▸ **Activity**
Pictures aside, copy exactly the lines running from the one with "The height and" to the end of the records.

Stored records:
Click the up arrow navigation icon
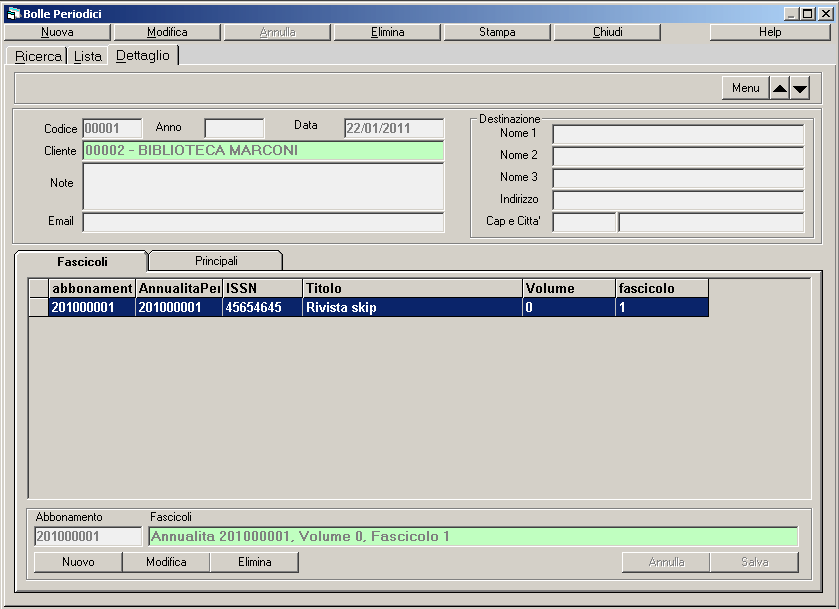The width and height of the screenshot is (839, 609). (x=779, y=89)
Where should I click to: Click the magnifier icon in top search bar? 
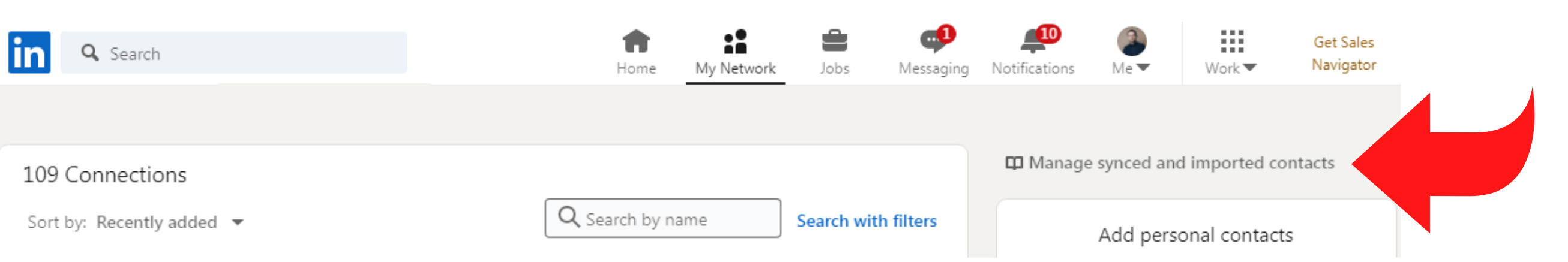[90, 53]
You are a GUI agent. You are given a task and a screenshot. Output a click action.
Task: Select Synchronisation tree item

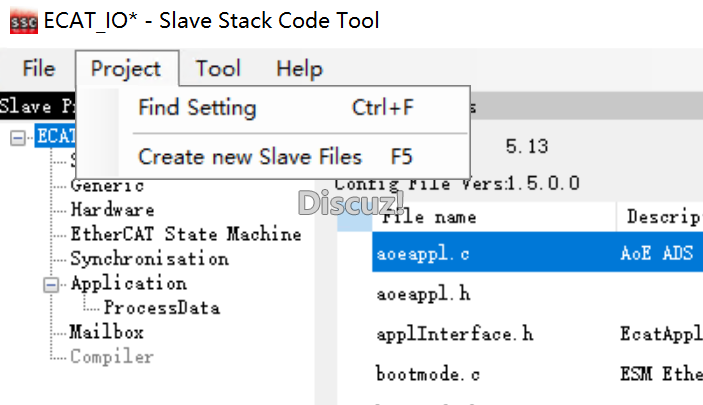click(149, 259)
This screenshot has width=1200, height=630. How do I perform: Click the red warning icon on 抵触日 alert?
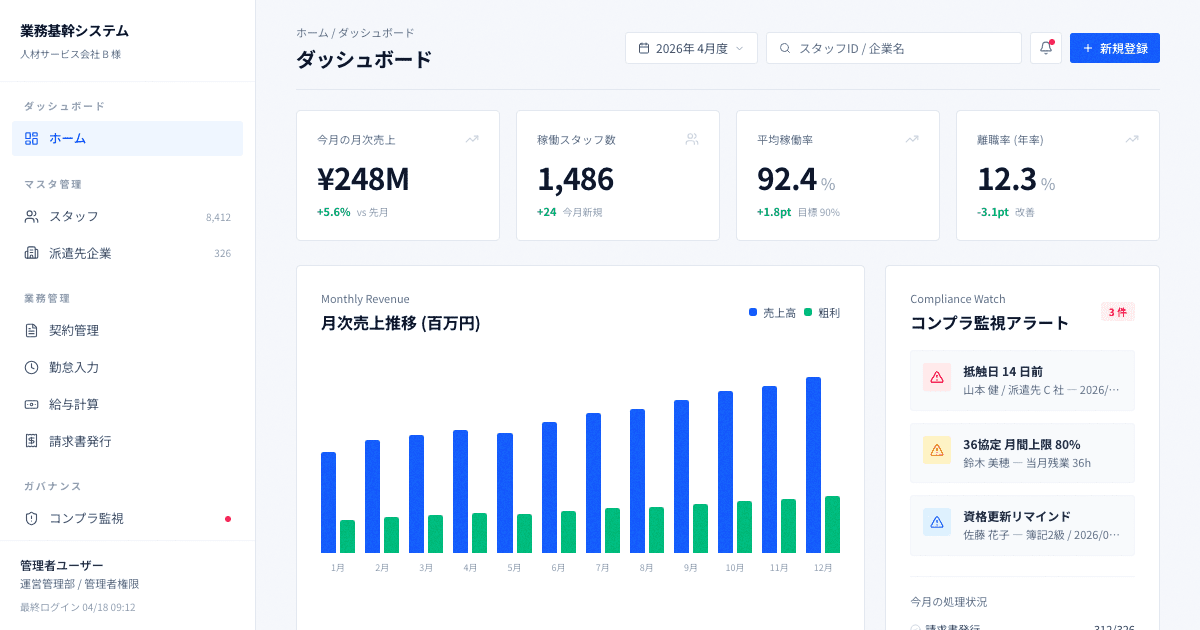click(x=936, y=378)
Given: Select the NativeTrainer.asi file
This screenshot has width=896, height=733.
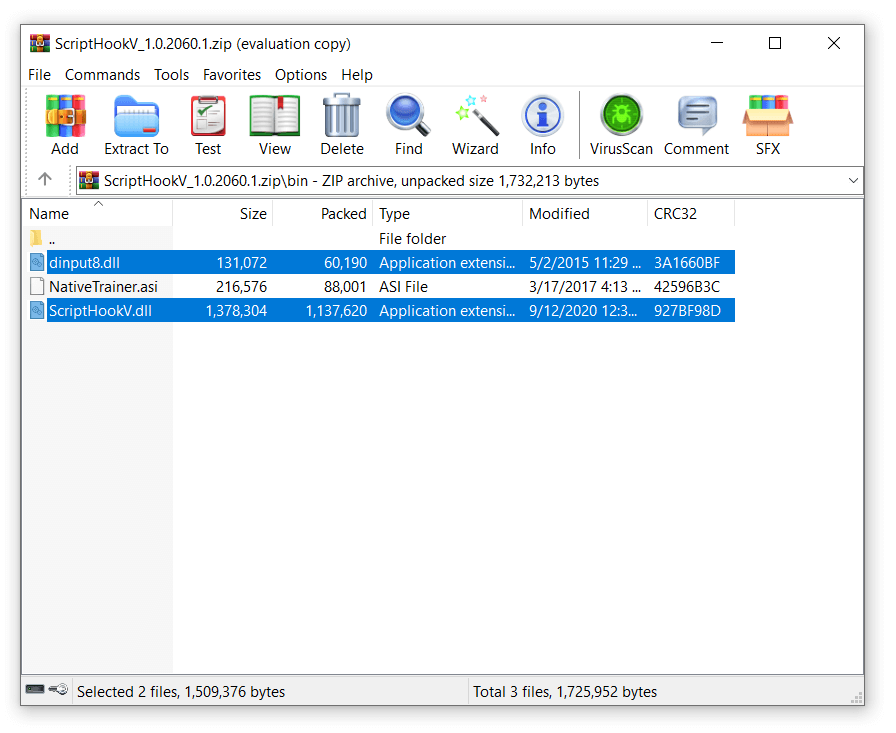Looking at the screenshot, I should (103, 287).
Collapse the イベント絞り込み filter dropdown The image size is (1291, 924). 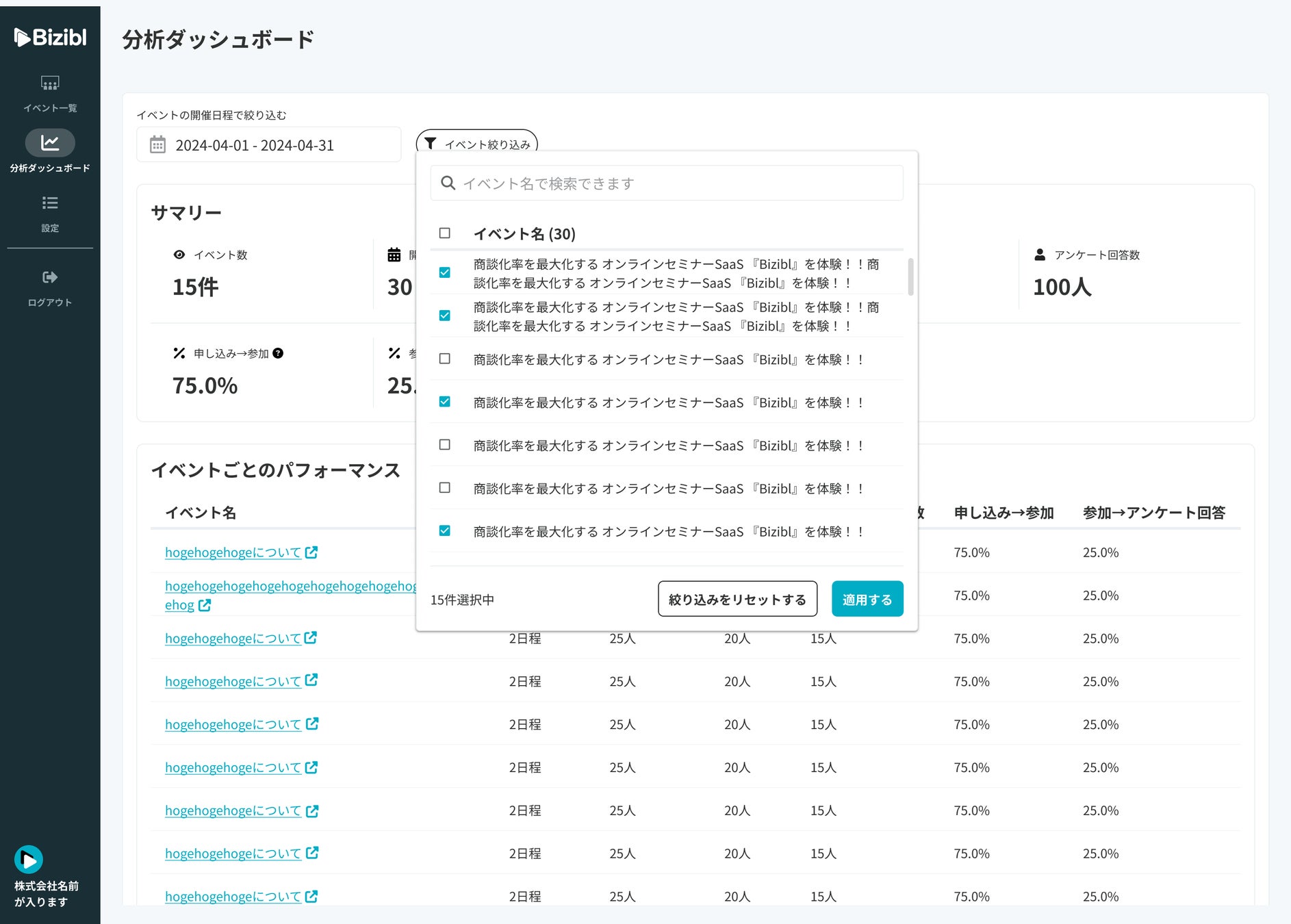point(477,144)
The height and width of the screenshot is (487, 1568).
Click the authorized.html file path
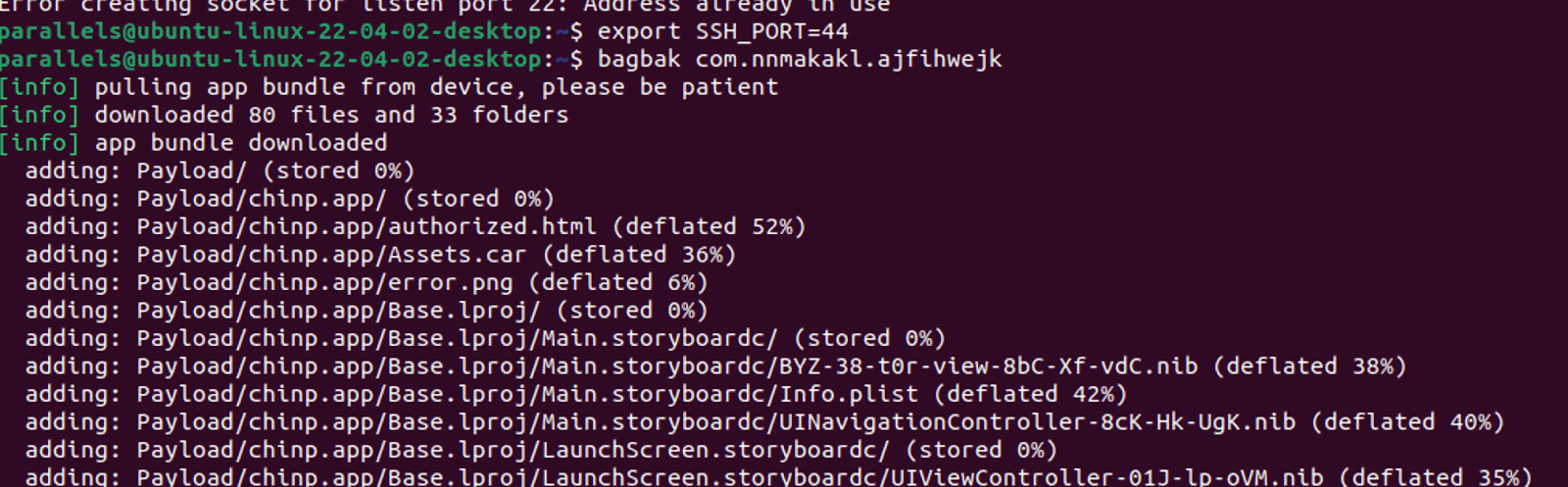[x=367, y=226]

▸ **Worked solution**
The height and width of the screenshot is (487, 1568).
Click the authorized.html file path
[x=367, y=226]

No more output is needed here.